---- ENTRIES PROVIDED
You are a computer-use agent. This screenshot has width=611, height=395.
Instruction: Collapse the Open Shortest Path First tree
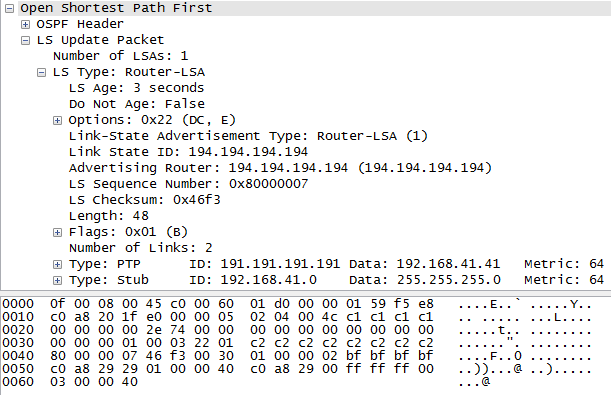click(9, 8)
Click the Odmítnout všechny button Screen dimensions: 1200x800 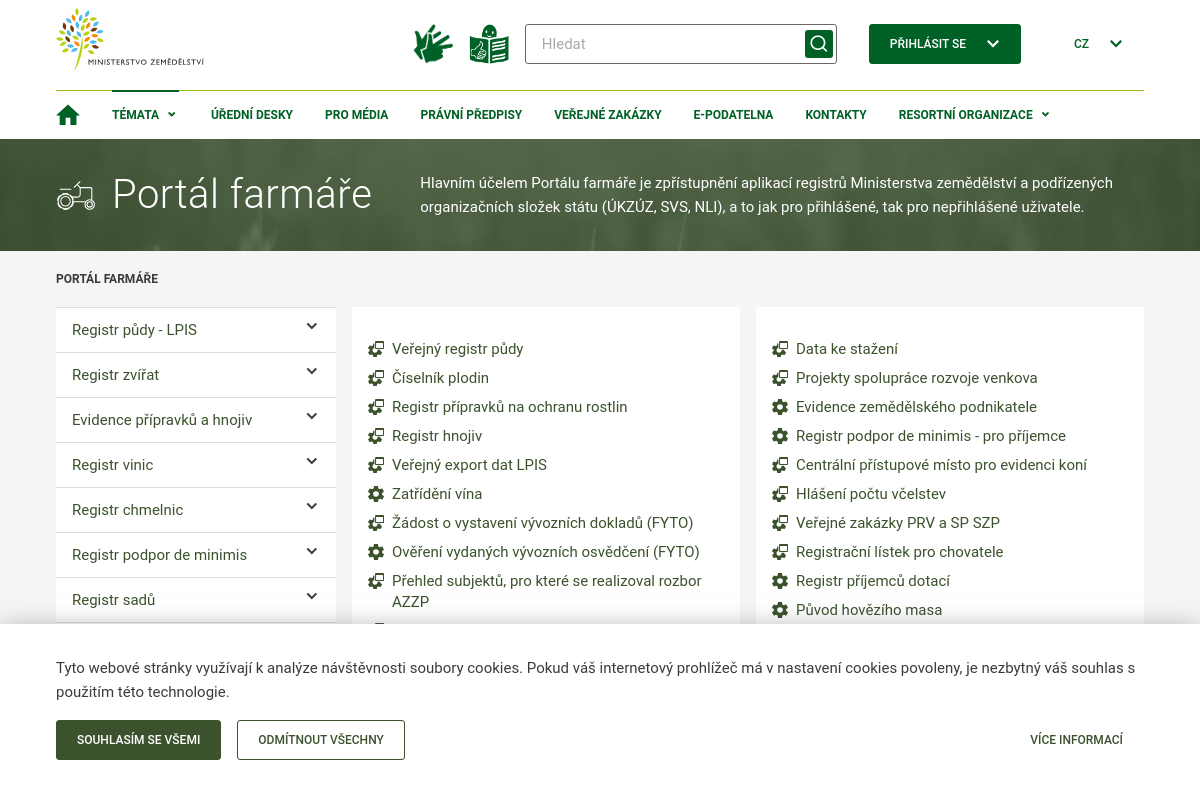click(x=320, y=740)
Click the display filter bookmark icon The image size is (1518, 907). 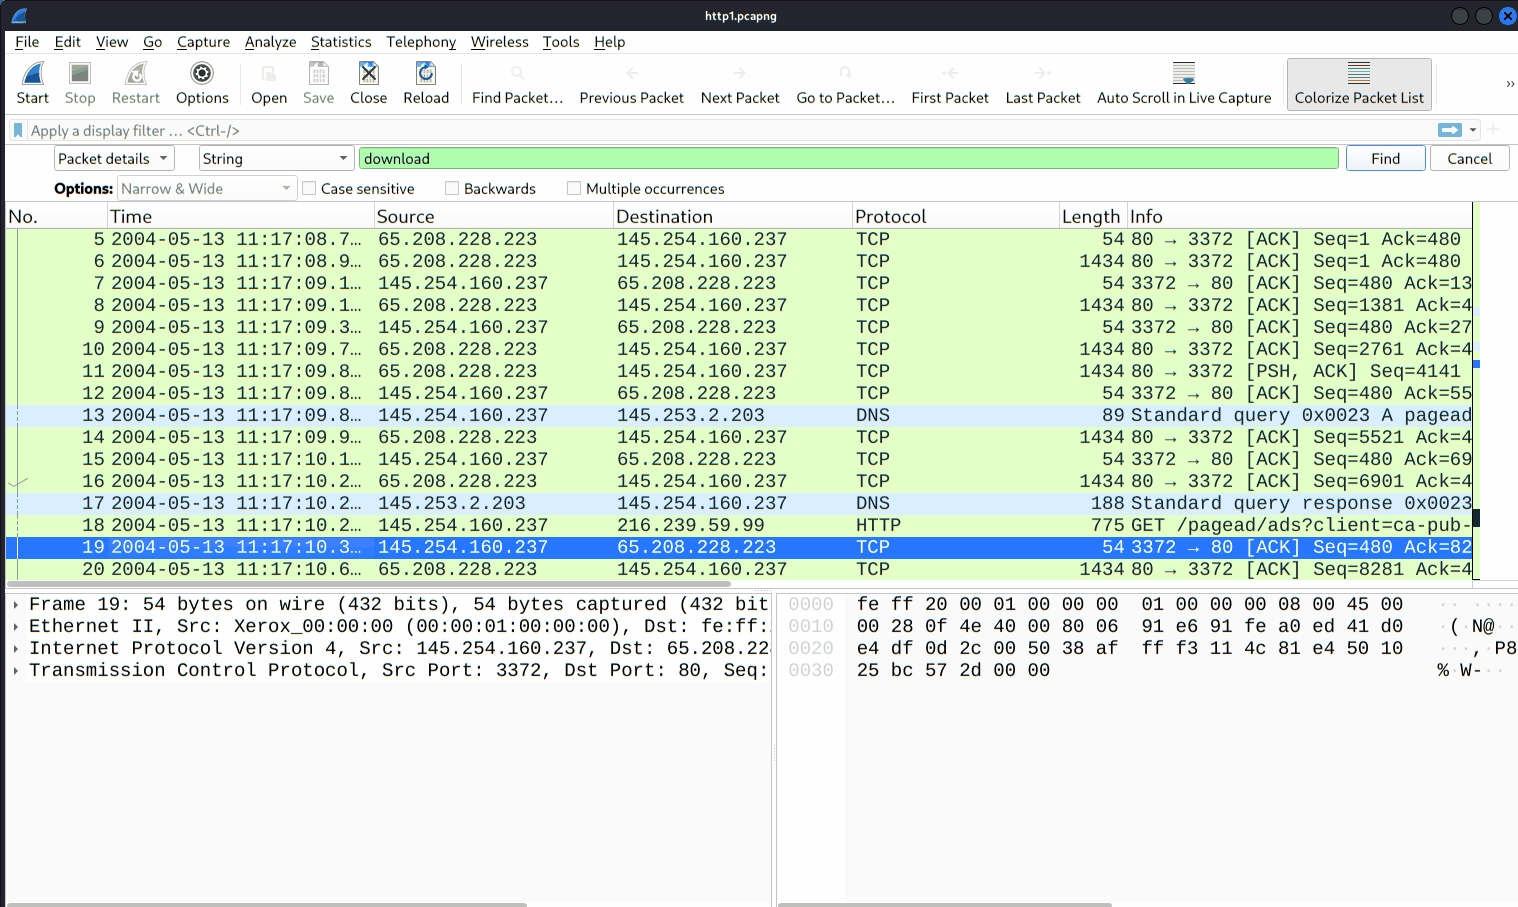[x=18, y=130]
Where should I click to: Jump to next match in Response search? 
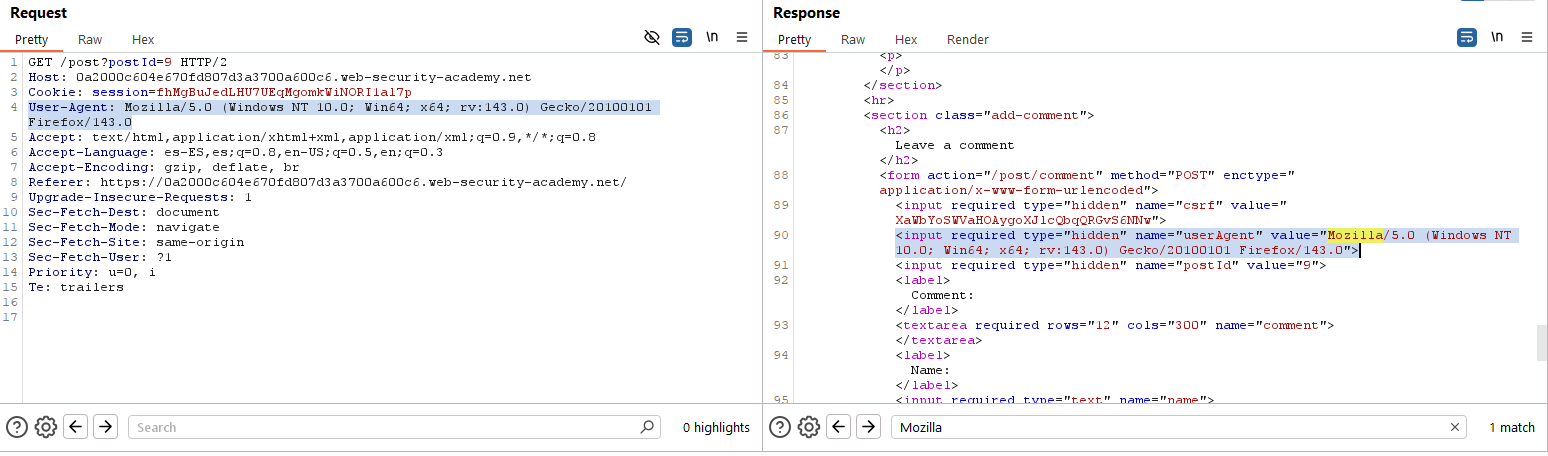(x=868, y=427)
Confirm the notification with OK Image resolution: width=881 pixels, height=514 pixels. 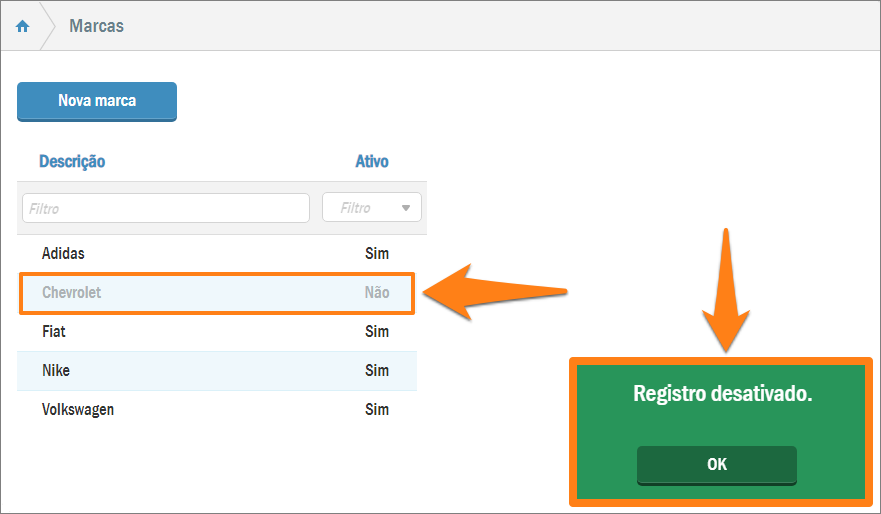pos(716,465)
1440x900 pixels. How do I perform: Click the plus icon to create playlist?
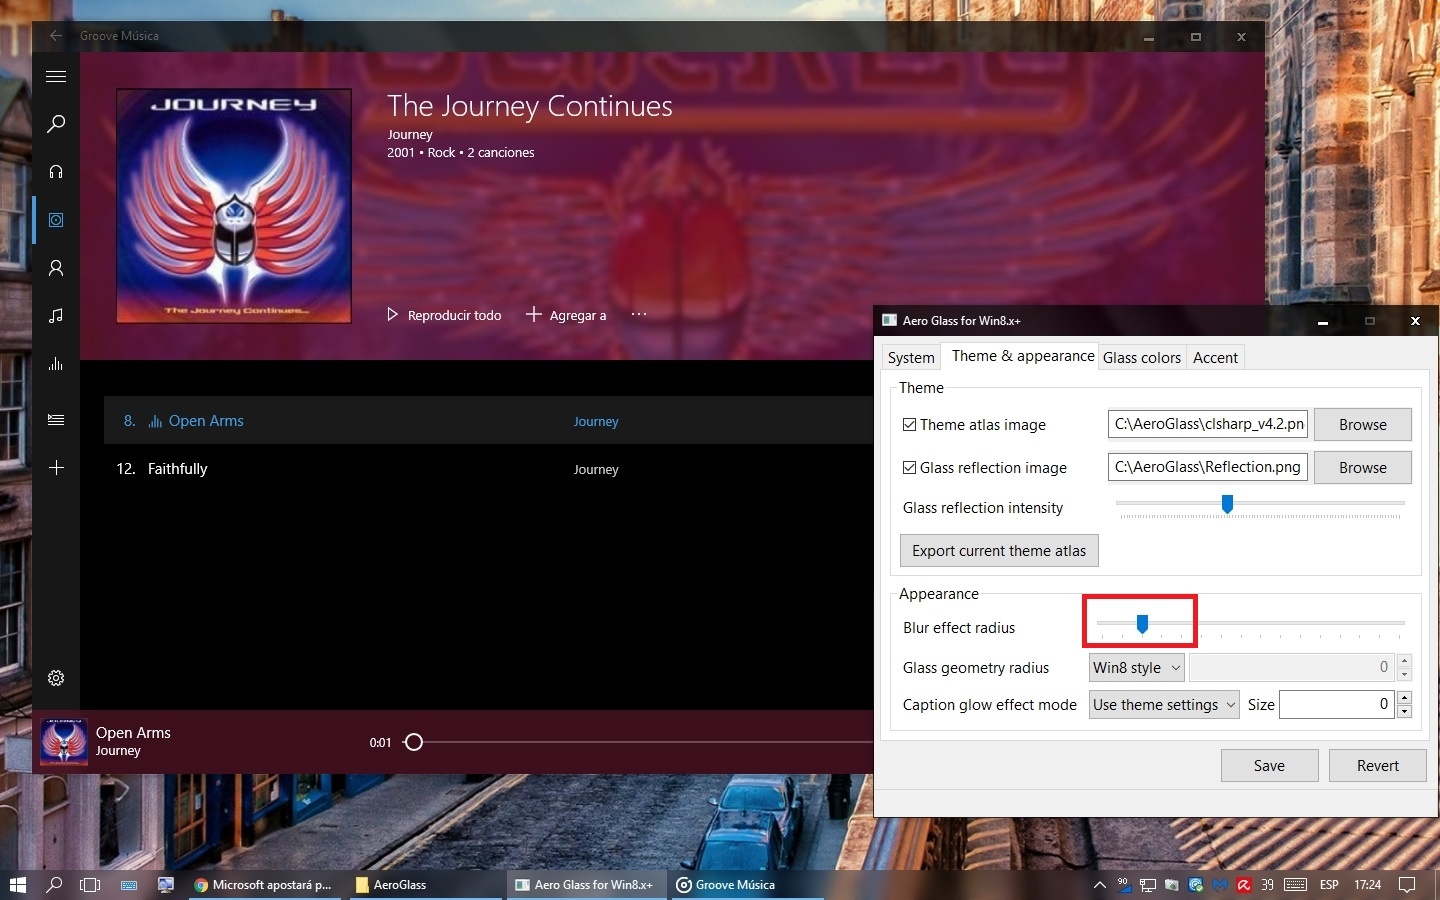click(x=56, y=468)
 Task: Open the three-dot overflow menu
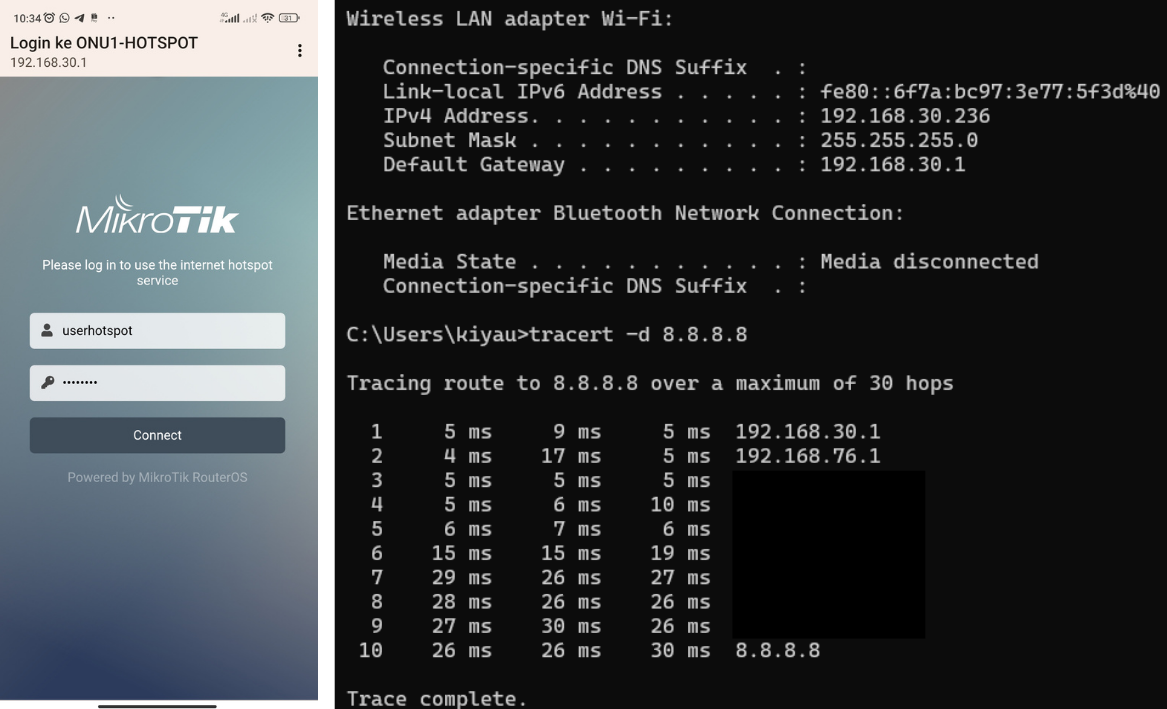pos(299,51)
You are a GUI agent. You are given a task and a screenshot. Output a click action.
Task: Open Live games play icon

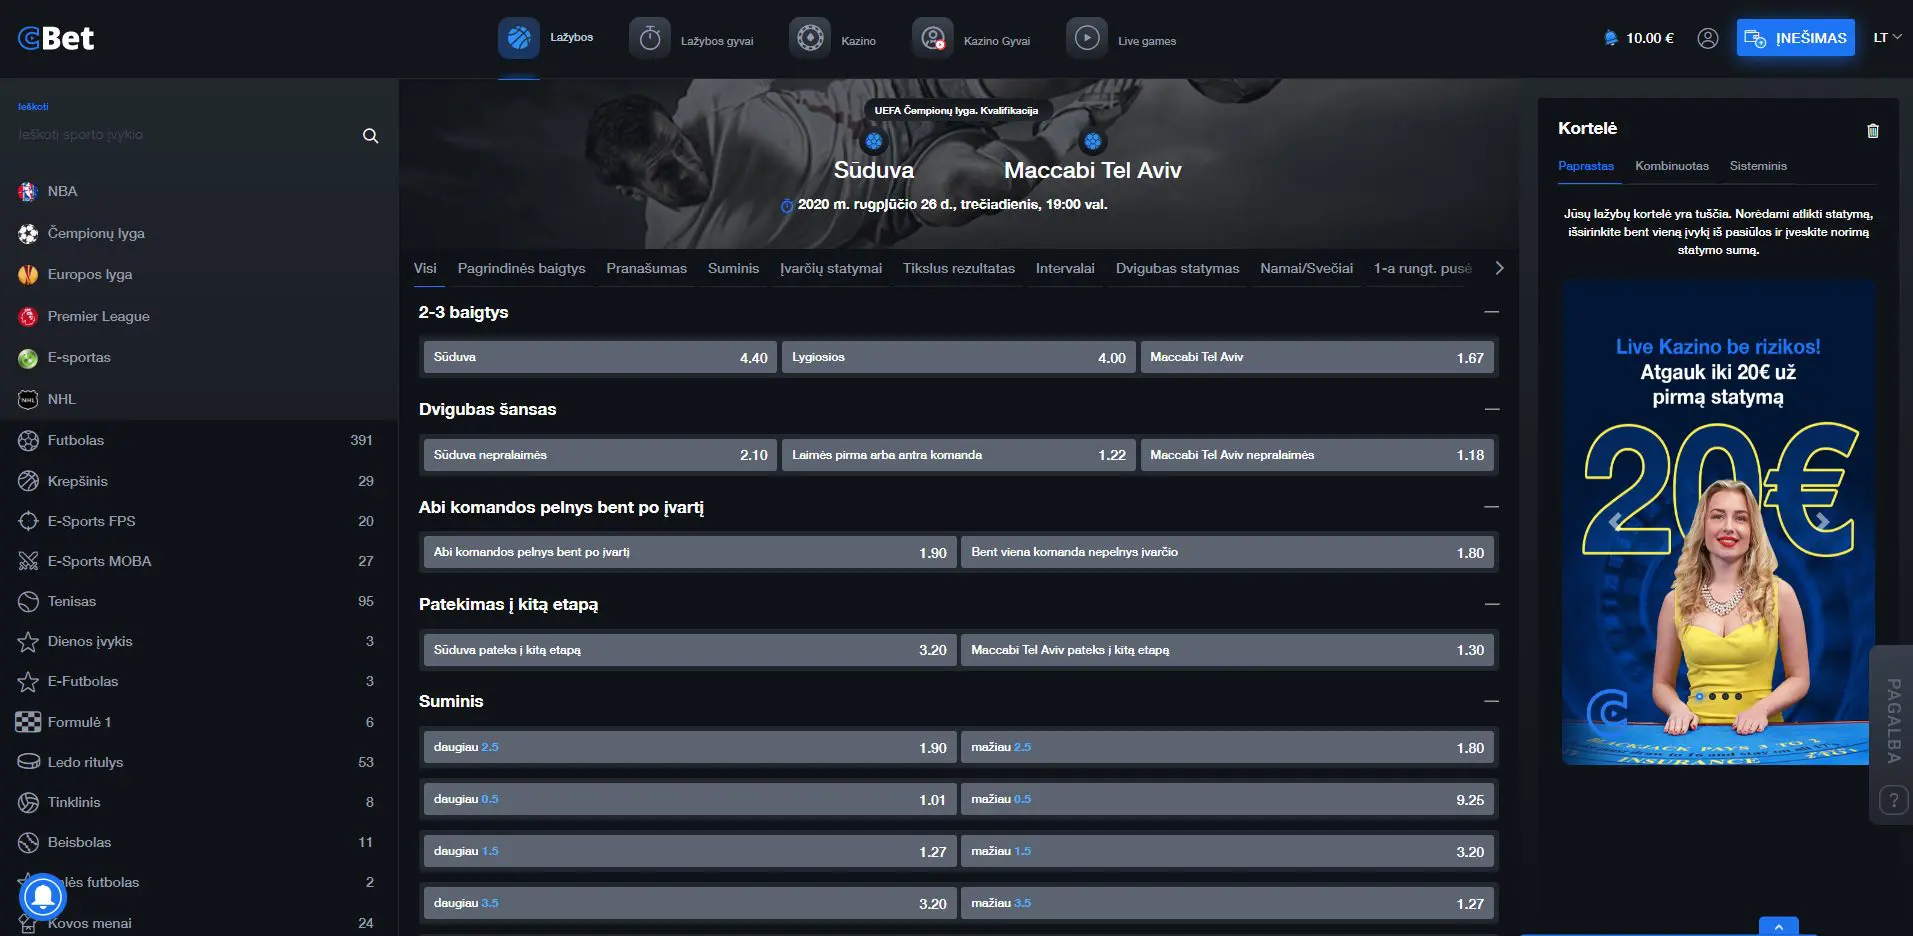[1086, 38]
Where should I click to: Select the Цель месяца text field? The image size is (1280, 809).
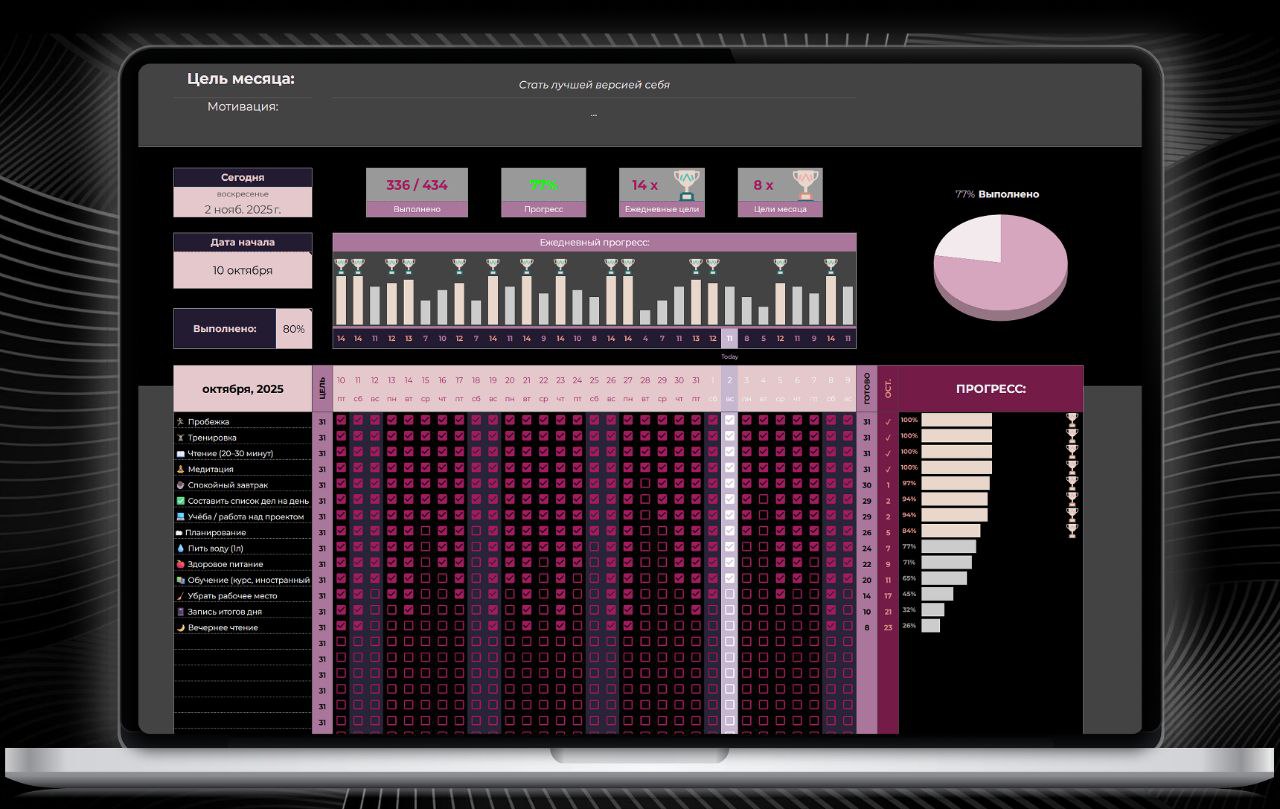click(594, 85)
--------
Throughout the material above, find lines holding the word "screenshot", then copy them.

You are a computer-use agent. This screenshot has width=611, height=395.
You are a GUI agent. You are given a task and a screenshot. Output a click action.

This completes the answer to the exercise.